>>>
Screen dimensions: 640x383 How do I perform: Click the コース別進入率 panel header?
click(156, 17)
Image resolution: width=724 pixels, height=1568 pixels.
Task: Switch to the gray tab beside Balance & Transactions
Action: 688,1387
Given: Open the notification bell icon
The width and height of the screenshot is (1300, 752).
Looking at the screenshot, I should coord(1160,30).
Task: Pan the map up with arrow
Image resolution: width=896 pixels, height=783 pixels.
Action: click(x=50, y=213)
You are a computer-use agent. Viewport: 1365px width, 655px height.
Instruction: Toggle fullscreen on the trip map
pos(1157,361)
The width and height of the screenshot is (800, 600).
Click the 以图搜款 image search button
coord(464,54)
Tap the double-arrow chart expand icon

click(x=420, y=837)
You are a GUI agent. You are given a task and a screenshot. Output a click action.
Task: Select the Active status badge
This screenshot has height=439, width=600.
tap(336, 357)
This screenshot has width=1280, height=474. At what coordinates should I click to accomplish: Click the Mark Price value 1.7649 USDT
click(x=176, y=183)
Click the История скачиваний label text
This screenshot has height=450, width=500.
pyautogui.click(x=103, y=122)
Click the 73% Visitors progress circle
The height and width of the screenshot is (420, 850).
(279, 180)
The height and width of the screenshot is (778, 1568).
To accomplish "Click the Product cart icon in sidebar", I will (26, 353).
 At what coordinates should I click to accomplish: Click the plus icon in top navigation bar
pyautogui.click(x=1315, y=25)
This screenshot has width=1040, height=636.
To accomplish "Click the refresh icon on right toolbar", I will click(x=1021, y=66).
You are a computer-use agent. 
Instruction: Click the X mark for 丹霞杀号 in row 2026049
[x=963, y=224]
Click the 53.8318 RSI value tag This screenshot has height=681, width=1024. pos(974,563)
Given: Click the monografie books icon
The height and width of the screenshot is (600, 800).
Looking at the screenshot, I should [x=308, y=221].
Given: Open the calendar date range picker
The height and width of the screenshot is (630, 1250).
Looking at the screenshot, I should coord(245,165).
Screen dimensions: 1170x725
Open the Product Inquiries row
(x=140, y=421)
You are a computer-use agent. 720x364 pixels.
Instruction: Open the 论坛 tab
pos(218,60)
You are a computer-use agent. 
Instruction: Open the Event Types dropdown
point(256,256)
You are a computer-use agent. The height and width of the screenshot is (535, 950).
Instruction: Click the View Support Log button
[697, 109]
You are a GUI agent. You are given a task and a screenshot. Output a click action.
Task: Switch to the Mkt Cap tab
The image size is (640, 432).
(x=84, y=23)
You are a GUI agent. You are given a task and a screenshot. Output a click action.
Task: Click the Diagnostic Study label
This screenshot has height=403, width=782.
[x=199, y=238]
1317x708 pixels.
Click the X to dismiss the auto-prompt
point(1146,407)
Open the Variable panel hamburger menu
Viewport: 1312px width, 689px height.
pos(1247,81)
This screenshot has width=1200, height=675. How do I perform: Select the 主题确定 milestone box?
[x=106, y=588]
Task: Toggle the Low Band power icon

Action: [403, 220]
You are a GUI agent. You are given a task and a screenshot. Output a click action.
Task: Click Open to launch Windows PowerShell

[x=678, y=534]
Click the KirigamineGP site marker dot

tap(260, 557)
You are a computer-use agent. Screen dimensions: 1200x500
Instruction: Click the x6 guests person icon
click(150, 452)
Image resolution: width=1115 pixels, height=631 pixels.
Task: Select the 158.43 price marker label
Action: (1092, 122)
<<<
Retype all of the entries. Keep each one exactly as written.

Screen dimensions: 640x383 How do I perform: Click the コース別進入率 panel header?
click(156, 17)
Image resolution: width=724 pixels, height=1568 pixels.
Task: Switch to the gray tab beside Balance & Transactions
Action: 688,1387
Given: Open the notification bell icon
The width and height of the screenshot is (1300, 752).
Looking at the screenshot, I should coord(1160,30).
Task: Pan the map up with arrow
Image resolution: width=896 pixels, height=783 pixels.
Action: click(x=50, y=213)
You are a computer-use agent. Viewport: 1365px width, 655px height.
Instruction: Toggle fullscreen on the trip map
pos(1157,361)
The width and height of the screenshot is (800, 600).
Click the 以图搜款 image search button
coord(464,54)
Tap the double-arrow chart expand icon

click(x=420, y=837)
You are a GUI agent. You are given a task and a screenshot. Output a click action.
Task: Select the Active status badge
This screenshot has height=439, width=600.
tap(336, 357)
This screenshot has width=1280, height=474. At what coordinates should I click to accomplish: Click the Mark Price value 1.7649 USDT
click(x=176, y=183)
Click the История скачиваний label text
This screenshot has height=450, width=500.
pyautogui.click(x=103, y=122)
Click the 73% Visitors progress circle
The height and width of the screenshot is (420, 850).
(279, 180)
The height and width of the screenshot is (778, 1568).
To accomplish "Click the Product cart icon in sidebar", I will (26, 353).
 At what coordinates should I click to accomplish: Click the plus icon in top navigation bar
pyautogui.click(x=1315, y=25)
This screenshot has width=1040, height=636.
To accomplish "Click the refresh icon on right toolbar", I will click(x=1021, y=66).
You are a computer-use agent. 
Instruction: Click the X mark for 丹霞杀号 in row 2026049
[x=963, y=224]
Click the 53.8318 RSI value tag This screenshot has height=681, width=1024. pos(974,563)
Given: Click the monografie books icon
The height and width of the screenshot is (600, 800).
Looking at the screenshot, I should [x=308, y=221].
Given: Open the calendar date range picker
The height and width of the screenshot is (630, 1250).
Looking at the screenshot, I should coord(245,165).
Screen dimensions: 1170x725
Open the Product Inquiries row
(x=140, y=421)
You are a computer-use agent. 720x364 pixels.
Instruction: Open the 论坛 tab
pos(218,60)
You are a computer-use agent. 
Instruction: Open the Event Types dropdown
point(256,256)
You are a computer-use agent. The height and width of the screenshot is (535, 950).
Instruction: Click the View Support Log button
[697, 109]
You are a GUI agent. You are given a task and a screenshot. Output a click action.
Task: Switch to the Mkt Cap tab
The image size is (640, 432).
(x=84, y=23)
You are a GUI agent. You are given a task and a screenshot. Output a click action.
Task: Click the Diagnostic Study label
This screenshot has height=403, width=782.
[x=199, y=238]
1317x708 pixels.
Click the X to dismiss the auto-prompt
point(1146,407)
Open the Variable panel hamburger menu
Viewport: 1312px width, 689px height.
pos(1247,81)
This screenshot has width=1200, height=675. How do I perform: Select the 主题确定 milestone box?
[x=106, y=588]
Task: Toggle the Low Band power icon

Action: [403, 220]
You are a GUI agent. You are given a task and a screenshot. Output a click action.
Task: Click Open to launch Windows PowerShell

[x=678, y=534]
Click the KirigamineGP site marker dot

tap(260, 557)
You are a computer-use agent. Screen dimensions: 1200x500
Instruction: Click the x6 guests person icon
click(150, 452)
Image resolution: width=1115 pixels, height=631 pixels.
Task: Select the 158.43 price marker label
Action: (1092, 122)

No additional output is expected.